In einzelnen Beiträgen wurden zwar Bedenken geäußert, ob das 1,5-Grad-Ziel in Marburg mit der neuen Marburger Klimakoalition wirklich erreicht werden könne. Es überwog jedoch die Freude darüber, dass die Zusammenarbeit mit den drei etablierten Marburger Parteien jetzt wirklich auf den Weg kommt und dass die erstmals mit vier Abgeordneten im Stadtparlament vertretene Gruppierung auch gemeinsam mit der Linken einen Dezernenten bestimmen darf. Wofür diese Person zuständig sein soll, darüber habe es bei den Verhandlungen ein zähes Ringen gegeben, berichtete Lars Opgenoorth, der zur Verhandlungsgruppe gehörte. Das Ergebnis sei letztlich erfolgreich gewesen.

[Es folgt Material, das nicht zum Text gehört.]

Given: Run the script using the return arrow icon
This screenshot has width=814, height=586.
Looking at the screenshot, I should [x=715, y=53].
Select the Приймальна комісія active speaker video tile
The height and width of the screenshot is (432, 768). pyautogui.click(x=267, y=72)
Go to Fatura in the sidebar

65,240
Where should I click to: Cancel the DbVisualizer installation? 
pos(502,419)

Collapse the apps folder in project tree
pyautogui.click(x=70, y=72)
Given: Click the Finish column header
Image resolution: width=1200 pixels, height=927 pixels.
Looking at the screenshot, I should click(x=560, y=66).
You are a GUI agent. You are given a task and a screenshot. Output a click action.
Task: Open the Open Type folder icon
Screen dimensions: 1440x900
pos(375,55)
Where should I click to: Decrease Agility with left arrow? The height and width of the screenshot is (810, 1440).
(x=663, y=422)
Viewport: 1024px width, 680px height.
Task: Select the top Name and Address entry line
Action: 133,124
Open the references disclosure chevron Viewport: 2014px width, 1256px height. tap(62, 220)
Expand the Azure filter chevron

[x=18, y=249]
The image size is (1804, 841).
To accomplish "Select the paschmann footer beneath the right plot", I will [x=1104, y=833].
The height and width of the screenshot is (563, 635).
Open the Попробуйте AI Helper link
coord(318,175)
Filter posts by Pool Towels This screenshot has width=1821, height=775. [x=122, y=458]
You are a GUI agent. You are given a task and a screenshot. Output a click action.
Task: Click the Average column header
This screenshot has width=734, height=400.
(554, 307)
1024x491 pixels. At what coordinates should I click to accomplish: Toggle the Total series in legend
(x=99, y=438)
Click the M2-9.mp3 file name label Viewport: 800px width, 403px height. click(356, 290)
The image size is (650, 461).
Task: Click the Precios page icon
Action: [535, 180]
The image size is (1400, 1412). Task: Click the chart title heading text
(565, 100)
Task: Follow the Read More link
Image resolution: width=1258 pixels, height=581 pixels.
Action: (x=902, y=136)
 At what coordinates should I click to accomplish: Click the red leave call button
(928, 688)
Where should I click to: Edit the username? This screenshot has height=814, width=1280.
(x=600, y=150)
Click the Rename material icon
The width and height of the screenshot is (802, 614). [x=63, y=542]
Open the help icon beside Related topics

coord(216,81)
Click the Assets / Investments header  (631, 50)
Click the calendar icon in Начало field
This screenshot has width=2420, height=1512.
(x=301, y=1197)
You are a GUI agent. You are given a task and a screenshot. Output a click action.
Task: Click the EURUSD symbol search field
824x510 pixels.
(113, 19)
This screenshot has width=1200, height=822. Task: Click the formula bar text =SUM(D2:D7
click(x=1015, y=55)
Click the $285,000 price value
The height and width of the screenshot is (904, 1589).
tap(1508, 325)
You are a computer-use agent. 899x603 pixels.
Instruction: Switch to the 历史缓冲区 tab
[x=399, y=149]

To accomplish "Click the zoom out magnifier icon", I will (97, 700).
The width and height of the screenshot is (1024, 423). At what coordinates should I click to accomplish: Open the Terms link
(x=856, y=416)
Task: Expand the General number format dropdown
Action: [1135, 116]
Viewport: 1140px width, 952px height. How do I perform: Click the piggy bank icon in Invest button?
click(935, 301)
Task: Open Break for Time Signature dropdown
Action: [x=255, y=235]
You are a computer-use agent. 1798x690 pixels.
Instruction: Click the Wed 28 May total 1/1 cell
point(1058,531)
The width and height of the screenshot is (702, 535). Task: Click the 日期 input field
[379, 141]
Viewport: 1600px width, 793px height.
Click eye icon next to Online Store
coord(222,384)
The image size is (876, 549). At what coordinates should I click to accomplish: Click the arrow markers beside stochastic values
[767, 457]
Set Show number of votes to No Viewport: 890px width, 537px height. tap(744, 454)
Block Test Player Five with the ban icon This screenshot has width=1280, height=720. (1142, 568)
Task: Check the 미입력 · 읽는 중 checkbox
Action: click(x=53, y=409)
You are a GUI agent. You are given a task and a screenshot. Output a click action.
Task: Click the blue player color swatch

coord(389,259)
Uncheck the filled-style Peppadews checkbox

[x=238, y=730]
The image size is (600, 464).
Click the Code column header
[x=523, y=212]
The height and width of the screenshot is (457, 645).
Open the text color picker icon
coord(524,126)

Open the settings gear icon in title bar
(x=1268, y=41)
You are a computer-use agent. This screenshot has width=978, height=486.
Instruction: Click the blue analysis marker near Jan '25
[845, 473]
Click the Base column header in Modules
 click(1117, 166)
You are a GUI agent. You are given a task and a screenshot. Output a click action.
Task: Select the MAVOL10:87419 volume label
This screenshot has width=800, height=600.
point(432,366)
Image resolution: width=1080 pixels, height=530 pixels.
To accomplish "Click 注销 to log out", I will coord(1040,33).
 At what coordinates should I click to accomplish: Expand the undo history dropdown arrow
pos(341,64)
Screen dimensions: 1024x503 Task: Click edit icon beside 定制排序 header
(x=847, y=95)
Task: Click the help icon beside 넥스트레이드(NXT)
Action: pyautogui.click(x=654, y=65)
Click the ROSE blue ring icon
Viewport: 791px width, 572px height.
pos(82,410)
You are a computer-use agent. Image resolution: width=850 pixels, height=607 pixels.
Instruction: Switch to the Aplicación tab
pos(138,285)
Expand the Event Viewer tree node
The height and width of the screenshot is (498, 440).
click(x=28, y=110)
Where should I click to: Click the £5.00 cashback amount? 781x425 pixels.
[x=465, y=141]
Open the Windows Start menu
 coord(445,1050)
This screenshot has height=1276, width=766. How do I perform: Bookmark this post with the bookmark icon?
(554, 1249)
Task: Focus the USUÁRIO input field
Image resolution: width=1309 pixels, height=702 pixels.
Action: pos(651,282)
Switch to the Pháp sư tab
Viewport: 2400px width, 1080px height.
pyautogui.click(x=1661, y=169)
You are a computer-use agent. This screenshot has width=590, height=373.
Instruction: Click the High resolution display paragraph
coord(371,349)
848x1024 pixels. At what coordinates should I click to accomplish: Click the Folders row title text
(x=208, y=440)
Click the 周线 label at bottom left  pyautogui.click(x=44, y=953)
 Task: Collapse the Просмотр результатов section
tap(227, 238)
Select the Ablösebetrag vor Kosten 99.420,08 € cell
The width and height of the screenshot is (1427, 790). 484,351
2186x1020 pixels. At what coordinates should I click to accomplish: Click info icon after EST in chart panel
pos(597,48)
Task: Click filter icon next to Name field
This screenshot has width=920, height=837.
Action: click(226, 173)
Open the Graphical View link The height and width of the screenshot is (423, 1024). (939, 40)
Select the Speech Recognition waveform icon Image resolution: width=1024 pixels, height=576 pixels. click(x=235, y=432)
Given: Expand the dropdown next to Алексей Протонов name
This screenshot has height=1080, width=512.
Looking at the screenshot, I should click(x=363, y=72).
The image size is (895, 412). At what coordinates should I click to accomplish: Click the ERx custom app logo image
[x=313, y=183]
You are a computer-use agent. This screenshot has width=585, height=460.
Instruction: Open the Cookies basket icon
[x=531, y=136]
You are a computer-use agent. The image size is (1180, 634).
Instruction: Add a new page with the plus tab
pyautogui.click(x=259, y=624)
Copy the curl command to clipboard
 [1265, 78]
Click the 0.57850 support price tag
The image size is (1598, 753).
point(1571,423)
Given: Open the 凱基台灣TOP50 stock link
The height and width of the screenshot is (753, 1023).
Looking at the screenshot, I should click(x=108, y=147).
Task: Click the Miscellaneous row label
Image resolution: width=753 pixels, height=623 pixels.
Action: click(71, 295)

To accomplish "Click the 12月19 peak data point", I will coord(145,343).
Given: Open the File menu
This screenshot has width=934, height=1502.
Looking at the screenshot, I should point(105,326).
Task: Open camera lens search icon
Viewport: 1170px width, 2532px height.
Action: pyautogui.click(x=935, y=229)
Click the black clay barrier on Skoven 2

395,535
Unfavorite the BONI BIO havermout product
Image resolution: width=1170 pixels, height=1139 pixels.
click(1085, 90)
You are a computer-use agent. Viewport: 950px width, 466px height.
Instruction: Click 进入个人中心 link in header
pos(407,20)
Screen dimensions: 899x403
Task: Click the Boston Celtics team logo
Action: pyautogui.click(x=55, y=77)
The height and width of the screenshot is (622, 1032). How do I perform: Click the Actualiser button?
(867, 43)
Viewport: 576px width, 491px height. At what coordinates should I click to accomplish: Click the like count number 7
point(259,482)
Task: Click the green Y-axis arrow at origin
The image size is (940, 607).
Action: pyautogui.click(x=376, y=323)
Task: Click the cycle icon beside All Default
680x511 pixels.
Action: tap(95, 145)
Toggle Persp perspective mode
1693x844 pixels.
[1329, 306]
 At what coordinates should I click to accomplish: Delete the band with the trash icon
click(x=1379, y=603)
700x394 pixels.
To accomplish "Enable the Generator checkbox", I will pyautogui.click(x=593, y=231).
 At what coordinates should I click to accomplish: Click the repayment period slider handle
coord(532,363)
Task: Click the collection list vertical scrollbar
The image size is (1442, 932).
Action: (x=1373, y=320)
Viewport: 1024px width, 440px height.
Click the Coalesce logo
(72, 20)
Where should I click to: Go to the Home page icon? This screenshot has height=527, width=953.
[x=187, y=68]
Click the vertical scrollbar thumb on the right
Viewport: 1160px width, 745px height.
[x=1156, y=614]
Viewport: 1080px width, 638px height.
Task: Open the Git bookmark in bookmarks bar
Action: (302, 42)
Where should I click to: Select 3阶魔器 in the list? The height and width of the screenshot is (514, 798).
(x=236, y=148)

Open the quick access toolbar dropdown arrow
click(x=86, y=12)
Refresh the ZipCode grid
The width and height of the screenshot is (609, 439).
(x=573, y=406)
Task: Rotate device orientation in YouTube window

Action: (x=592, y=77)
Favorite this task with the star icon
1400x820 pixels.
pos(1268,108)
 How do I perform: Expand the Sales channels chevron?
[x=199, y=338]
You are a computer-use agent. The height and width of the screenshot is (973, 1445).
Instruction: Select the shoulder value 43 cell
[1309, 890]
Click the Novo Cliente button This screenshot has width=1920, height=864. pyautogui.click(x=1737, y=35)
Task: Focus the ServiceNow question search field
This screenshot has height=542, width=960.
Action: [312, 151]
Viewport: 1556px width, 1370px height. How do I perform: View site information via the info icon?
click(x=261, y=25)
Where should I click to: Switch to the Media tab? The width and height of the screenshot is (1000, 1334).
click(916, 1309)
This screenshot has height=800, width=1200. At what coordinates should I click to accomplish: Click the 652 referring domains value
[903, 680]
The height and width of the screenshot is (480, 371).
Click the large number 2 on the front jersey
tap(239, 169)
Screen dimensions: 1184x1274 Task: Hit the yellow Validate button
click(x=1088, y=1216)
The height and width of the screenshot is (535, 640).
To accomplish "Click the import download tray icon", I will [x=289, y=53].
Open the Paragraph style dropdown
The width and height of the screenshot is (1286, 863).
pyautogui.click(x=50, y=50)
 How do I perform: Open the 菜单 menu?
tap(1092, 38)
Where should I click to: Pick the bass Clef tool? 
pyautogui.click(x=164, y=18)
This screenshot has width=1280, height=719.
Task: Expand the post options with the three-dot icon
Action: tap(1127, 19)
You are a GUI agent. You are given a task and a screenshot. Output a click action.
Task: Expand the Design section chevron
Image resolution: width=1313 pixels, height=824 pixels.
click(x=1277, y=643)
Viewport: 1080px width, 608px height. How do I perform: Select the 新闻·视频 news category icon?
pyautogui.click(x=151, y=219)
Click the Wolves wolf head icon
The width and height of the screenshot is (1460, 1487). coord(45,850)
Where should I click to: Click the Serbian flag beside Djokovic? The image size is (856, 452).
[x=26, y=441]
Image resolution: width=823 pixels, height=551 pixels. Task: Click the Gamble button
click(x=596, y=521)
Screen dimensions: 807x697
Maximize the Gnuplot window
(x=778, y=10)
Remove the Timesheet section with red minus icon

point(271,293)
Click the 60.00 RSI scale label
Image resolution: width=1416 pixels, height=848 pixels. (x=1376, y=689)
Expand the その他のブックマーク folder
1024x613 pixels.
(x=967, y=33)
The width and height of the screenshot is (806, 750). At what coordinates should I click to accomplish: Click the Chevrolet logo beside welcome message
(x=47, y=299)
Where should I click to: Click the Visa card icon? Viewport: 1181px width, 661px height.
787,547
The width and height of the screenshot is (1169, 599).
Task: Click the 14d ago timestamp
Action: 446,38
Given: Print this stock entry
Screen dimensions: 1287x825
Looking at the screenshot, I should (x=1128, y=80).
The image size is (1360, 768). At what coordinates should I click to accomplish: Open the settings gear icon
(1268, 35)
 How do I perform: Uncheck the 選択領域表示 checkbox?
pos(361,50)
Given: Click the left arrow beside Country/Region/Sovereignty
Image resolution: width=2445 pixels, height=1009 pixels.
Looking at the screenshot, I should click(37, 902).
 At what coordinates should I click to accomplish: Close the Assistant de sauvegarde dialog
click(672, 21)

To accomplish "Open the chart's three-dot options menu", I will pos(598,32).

Besetzt werden solle von Klimaliste und Linken ein Dezernat für Stadtplanung, Bauen und Mobilität, verbunden mit der Zuständigkeit für Themen wie Sozialplanung – alles aus Sicht von Opgenoorth klimarelevante Themen. Sehr erfreut zeigte sich auch Isabelle Aberle über den Verlauf der Verhandlungen. „Es war cool, dass alle von uns sich einbringen konnten, und dass wir uns auch viel Expertise von außerhalb geholt haben“, sagte die Stadtverordnete, die auch Teil der Verhandlungsgruppe war. Inhaltlich wurde bei den Koalitionsverhandlungen vor allem lange debattiert, wie viel Fläche im neuen Wohngebiet Hasenkopf verbraucht und versiegelt werden wird.

Nach der Aufstellung des Koalitionsvertrages kommt nach Angaben von Aberle aber nun der nächste Schritt: „Wir wollen alle schönen Sachen, die wir uns vorgenommen haben, mit Leben füllen“.